DATA TO USE below:

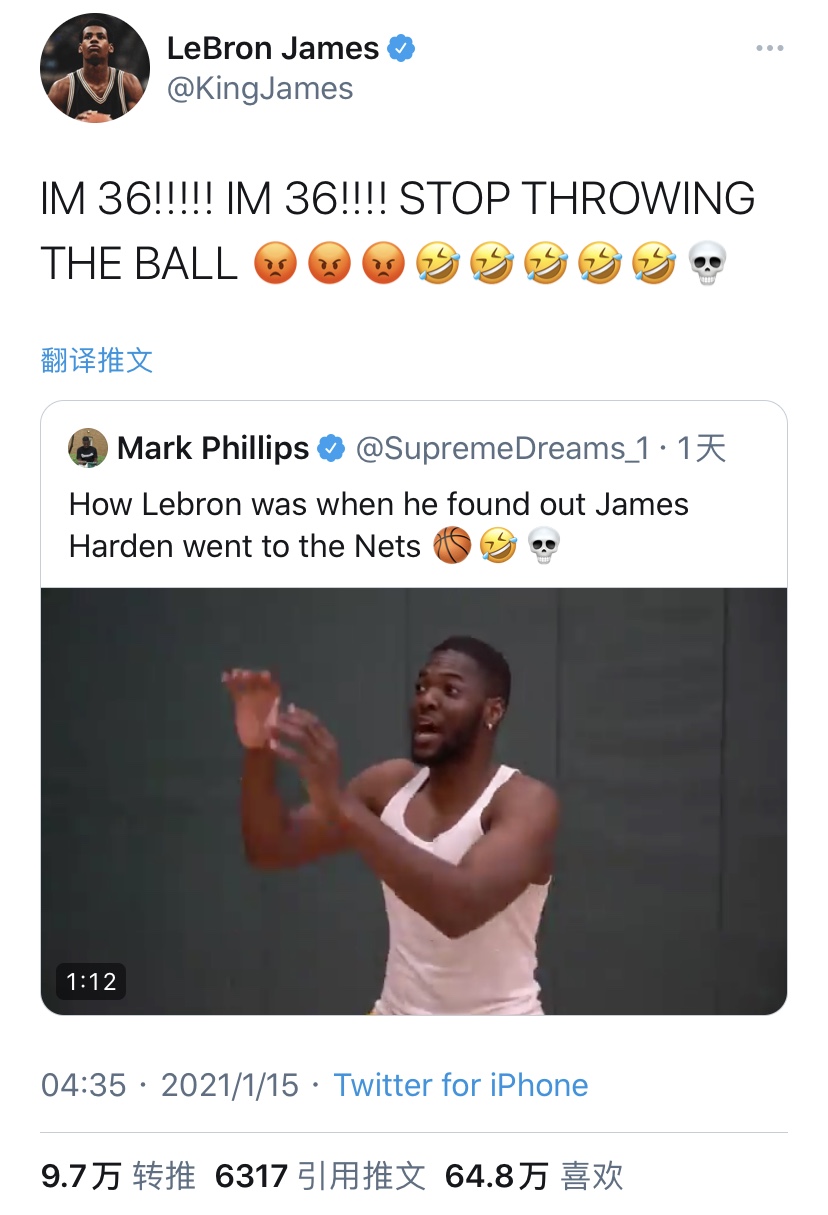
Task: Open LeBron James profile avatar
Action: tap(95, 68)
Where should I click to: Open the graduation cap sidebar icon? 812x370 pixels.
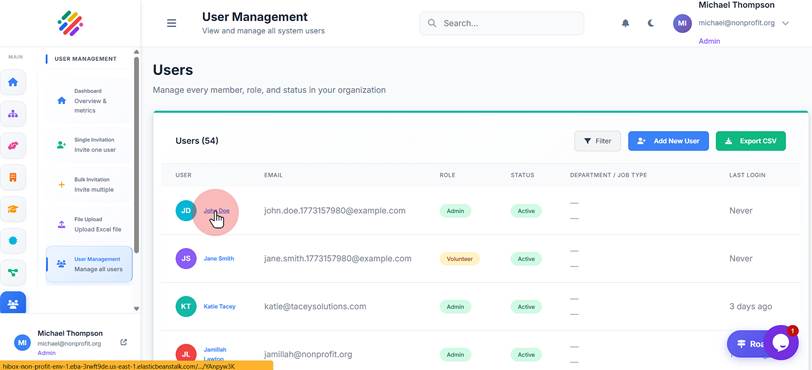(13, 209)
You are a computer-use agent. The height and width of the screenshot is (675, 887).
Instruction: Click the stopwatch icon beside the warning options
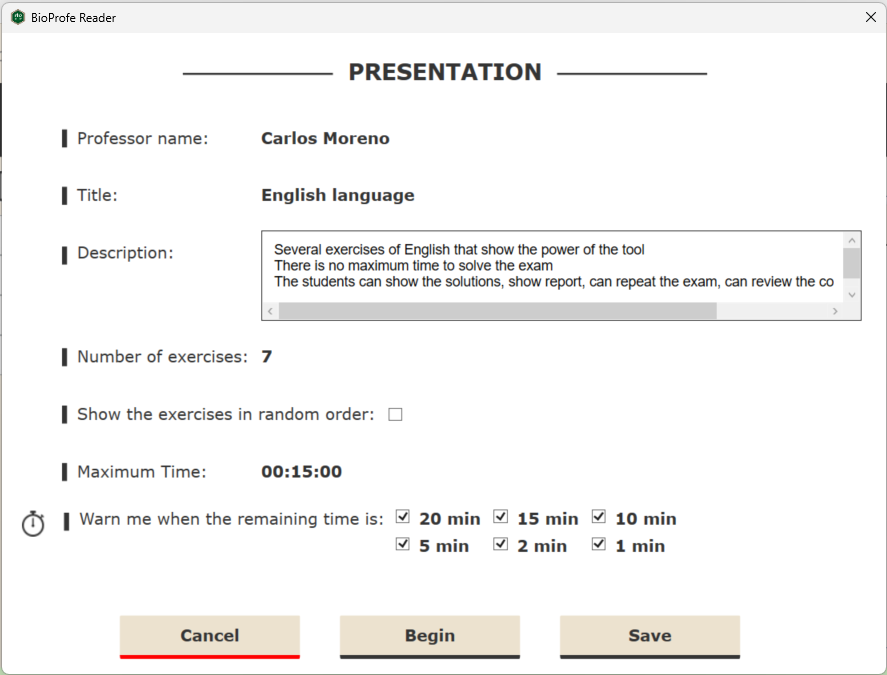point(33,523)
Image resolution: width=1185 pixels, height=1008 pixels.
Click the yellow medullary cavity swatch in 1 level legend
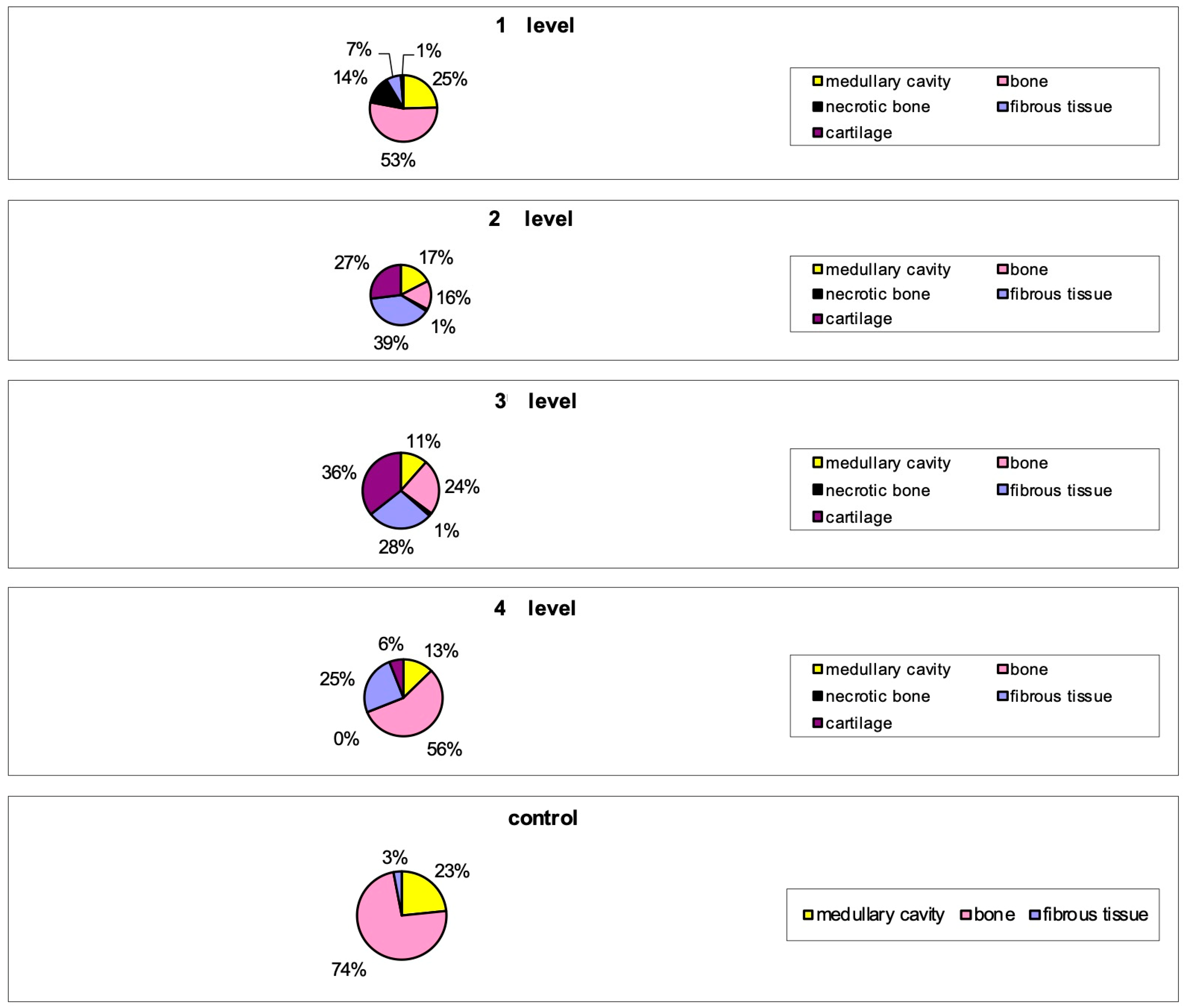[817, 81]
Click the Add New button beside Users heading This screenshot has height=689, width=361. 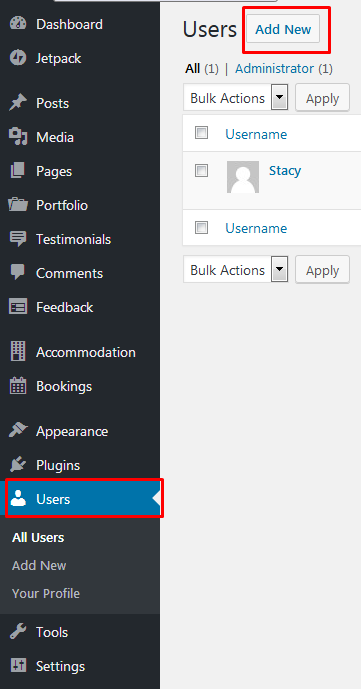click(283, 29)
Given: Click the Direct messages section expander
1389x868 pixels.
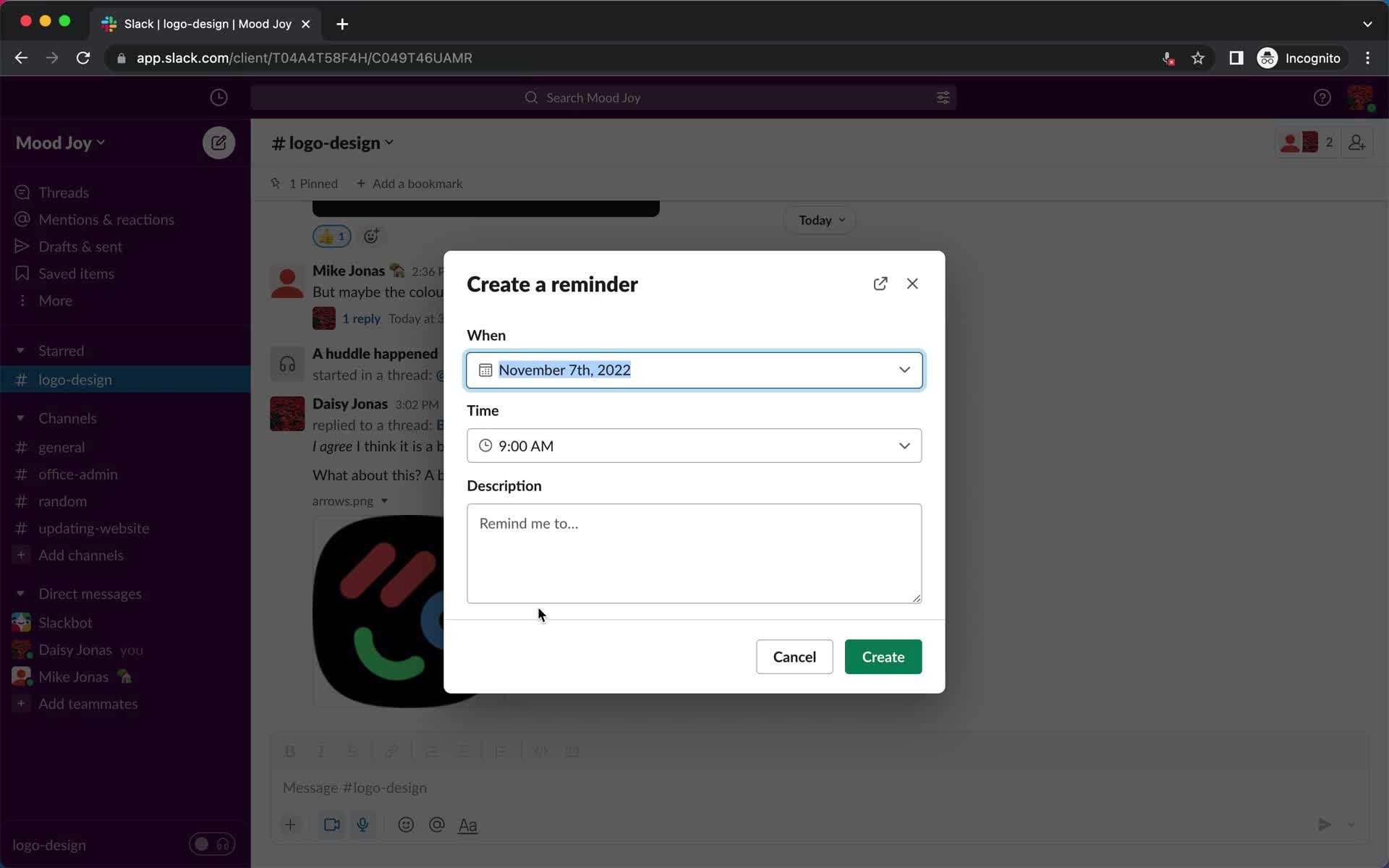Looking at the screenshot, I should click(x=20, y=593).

End of DATA TO USE.

- YOUR GOAL
In the material above, which lines fall between the one holding "You are a computer-use" and the one holding "Image resolution: width=1185", inclusive? Print exactly those, with the pictures left out.

- SOLUTION TO THIS PROBLEM
You are a computer-use agent. The height and width of the screenshot is (675, 887).
Instruction: Click the stopwatch icon beside the warning options
point(33,523)
Image resolution: width=1185 pixels, height=1008 pixels.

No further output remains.